### GIVEN ENTRIES
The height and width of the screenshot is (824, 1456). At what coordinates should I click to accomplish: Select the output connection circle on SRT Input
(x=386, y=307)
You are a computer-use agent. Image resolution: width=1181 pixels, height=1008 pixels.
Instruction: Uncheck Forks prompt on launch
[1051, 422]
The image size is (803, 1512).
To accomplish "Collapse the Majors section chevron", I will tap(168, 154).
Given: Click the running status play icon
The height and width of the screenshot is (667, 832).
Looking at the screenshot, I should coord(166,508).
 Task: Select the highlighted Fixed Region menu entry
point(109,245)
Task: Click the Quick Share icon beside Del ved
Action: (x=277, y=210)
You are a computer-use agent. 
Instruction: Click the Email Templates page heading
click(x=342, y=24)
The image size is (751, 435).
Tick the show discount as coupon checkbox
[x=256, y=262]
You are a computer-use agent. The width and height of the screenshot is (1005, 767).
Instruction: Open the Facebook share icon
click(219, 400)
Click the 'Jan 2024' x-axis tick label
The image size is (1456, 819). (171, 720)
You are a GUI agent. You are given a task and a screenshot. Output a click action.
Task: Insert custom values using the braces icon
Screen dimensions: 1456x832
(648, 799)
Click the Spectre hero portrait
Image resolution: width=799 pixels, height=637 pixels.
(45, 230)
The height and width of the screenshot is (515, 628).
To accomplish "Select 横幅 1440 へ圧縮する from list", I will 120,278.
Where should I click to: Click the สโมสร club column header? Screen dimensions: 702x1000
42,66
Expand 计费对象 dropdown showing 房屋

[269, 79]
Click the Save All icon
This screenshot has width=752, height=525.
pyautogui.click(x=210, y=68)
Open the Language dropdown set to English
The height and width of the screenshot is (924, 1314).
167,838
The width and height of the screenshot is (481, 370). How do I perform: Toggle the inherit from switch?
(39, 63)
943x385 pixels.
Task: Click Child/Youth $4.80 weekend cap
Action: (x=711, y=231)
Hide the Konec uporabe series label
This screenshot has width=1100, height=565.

### CHALLENGE
Rewrite every line of the records above, changing each "Instruction" to "Command" and keeping everything else the same.

### RIGHT ANSWER
The height and width of the screenshot is (824, 1456). At what coordinates should I click to accomplish: Select the output connection circle on SRT Input
(x=386, y=307)
You are a computer-use agent. Image resolution: width=1181 pixels, height=1008 pixels.
Command: Uncheck Forks prompt on launch
[1051, 422]
The image size is (803, 1512).
To accomplish "Collapse the Majors section chevron", I will tap(168, 154).
Given: Click the running status play icon
The height and width of the screenshot is (667, 832).
Looking at the screenshot, I should coord(166,508).
 Task: Select the highlighted Fixed Region menu entry
point(109,245)
Task: Click the Quick Share icon beside Del ved
Action: (x=277, y=210)
You are a computer-use agent. 
Command: Click the Email Templates page heading
click(x=342, y=24)
The image size is (751, 435).
Tick the show discount as coupon checkbox
[x=256, y=262]
You are a computer-use agent. The width and height of the screenshot is (1005, 767).
Command: Open the Facebook share icon
click(219, 400)
Click the 'Jan 2024' x-axis tick label
The image size is (1456, 819). (171, 720)
You are a GUI agent. You are given a task and a screenshot. Output a click action.
Task: Insert custom values using the braces icon
Screen dimensions: 1456x832
(648, 799)
Click the Spectre hero portrait
Image resolution: width=799 pixels, height=637 pixels.
(45, 230)
The height and width of the screenshot is (515, 628).
To accomplish "Select 横幅 1440 へ圧縮する from list", I will 120,278.
Where should I click to: Click the สโมสร club column header? Screen dimensions: 702x1000
42,66
Expand 计费对象 dropdown showing 房屋

[269, 79]
Click the Save All icon
This screenshot has width=752, height=525.
pyautogui.click(x=210, y=68)
Open the Language dropdown set to English
The height and width of the screenshot is (924, 1314).
167,838
The width and height of the screenshot is (481, 370). How do I perform: Toggle the inherit from switch?
(39, 63)
943x385 pixels.
Task: Click Child/Youth $4.80 weekend cap
Action: (x=711, y=231)
Hide the Konec uporabe series label
This screenshot has width=1100, height=565.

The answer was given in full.